One of radio’s biggest problems is that our industry has a tendency to imagine itself inside a bubble.
A bubble where the best practices emerge from the broadcaster across the street or across the country rather than from a different medium altogether or the entrepreneur slaving away in his or her garage, powered by a non-stop supply of Red Bulls.
The problem with “bubble” thinking is that when what you do is re-imagined, it’s rarely re-imagined by your direct competitor. Instead, it’s re-imagined by someone who, until that moment, wasn’t even on your competitive radar.
And it’s re-imagined because technology says it can be and because consumers are always happy to have their problems solved in the most expeditious way.
Radio is a form of media, and nowadays almost everything is media and media is almost everything. The limiting factor is time.
Instead of obsessing on new ways to plant signposts for our brand across platforms (a radio-centric view of the world), we should be obsessing on solving problems for our consumers and our advertisers in ways that convey a competitive advantage, are sustainable, and are monetizable.
In other words, it’s not the broadcaster down the street who is your competitor, it’s all the other things consumers can do with their time that will (and is) eating into your time-spent-listening. And as goes your TSL, so goes attention and engagement to your brands.
It seems to me that compelling content offers a way out of this mess, since compelling content is, by definition, scarce and valuable. In a competitive space full of choice, compelling content is the secret to attention and engagement. And compelling content will, more often than not, be un-music.
Recently I did some research that put me face-to-face with fans of a particular morning show in a large market. The role this morning show plays in the lives of those consumers was amazing.
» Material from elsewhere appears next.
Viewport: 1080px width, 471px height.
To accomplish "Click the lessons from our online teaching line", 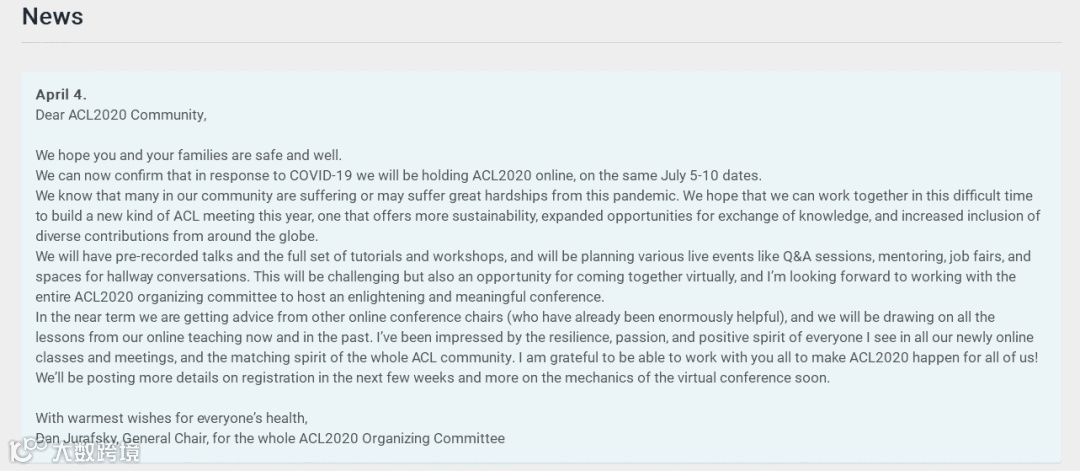I will [x=534, y=337].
They knew everything about the show and the characters on it. “They are like friends,” they said. These listeners laughed, they cried, and they lived their lives alongside these characters on the way to work or school every morning.
So what do you think will happen when these same listeners can tap into Pandora even more easily on their dashboard than they can today? What do you think will happen when their in-car choices multiply?
That’s right: Absolutely nothing.
Shouldn’t that be our highest aspiration? Not to mirror the presumed best-practices of broadcasters we don’t even know in ways that are easy or cheap or both, but to focus instead on the end-users, the consumers, the folks with all the choices and all the power and all the freedom to use it?
We can copy tactics in our bubble.
Or we can delight consumers at the “point of purchase,” the point where their fingers hit the dashboard and where the real battle is waged.
The future is not about the radio industry. The future is about consumers who make choices in the presence of brands they love.
This is the lesson learned by AMC when it went from the “TV for movie people” channel to the channel with Mad Men, their version of a great morning show.
This is the lesson learned by HBO when it went from “home box office” to the place where you watch The Sopranos.
This is the lesson learned by Bravo when it transitioned from the high arts of fine culture to the low arts of pop culture and a variety of Real Housewives.
This is the lesson learned by MTV when it went from “music television” to the network whose highest rated show is Jersey Shore.
In every case, it was compelling content. It was un-music.
Can you hear the un-music?
Better start singing along.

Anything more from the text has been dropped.